Local displacement efficiency from gas injection is highly dependent on the minimum miscibility pressure (MMP) or minimum miscibility enrichment (MME). The values for these design parameters depend in turn on the displacement mechanisms, vaporizing, condensing, or a combination of the two known as a condensing/vaporizing (CV) drive. Analytical methods, which are inexpensive and quick to use, have been developed to estimate MMP’s for complex fluid characterizations. This thesis presents a simplified and robust method for MMP or MME calculation and quantification of the displacement mechanism. The calculations are also applied to develop new correlations for CO2 floods. The approach relies on finding key crossover tie lines for a dispersion-free displacement using method of characteristic theory (MOC).
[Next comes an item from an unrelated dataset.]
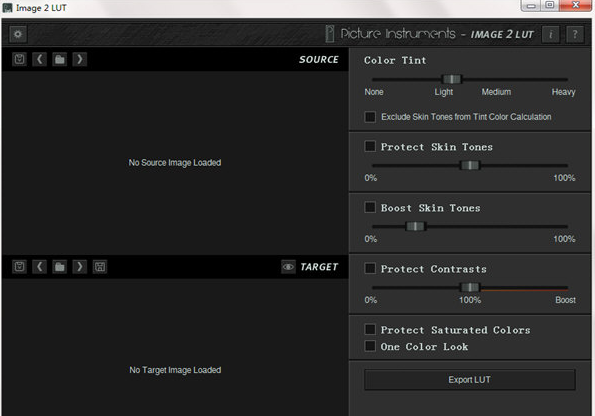595x416 pixels.
Task: Open target image folder icon
Action: click(x=60, y=267)
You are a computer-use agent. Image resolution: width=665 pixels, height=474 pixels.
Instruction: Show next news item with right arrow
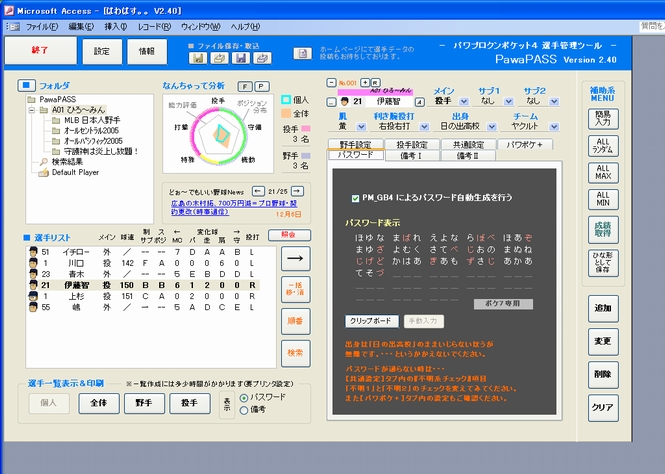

The new method, however, differs from published methods by significantly reducing the number of equations and unknown parameters, and by providing a fast and robust method that can avoid trivial and false solutions. We demonstrate the improvements by calculation of the MMP and MME for a variety of gas/oil systems and also give new analytical solutions for constant K-value systems that give insight into the nature of the false solutions. A method also based on MOC theory is presented to quantify the fraction of a multicomponent gas flood that is vaporizing or condensing as the pressure or gas enrichment is increased. We quantify the displacement mechanism for any number of oil or gas components by calculating the displacement path lengths along ruled surfaces bounded by these key tie lines. Several multicomponent fluid characterizations are considered. The results show that as the pressure or enrichment is increased condensation occurs at the expense of vaporization. We also show by numerical simulation that the sensitivity of the local displacement efficiency to dispersion depends on the condensing fraction of the displacement. The analytical method is also applied to the displacement of multicomponent oil by CO2. Example calculations were performed for a variety of reservoir fluids. New correlations are also generated for more accurate MMP prediction for CO2 floods. In addition, a new lumping scheme for psuedoization is proposed and applied for CO2 floods so that compositional reservoir simulation can be used in field scale where the effect of dispersion is significant.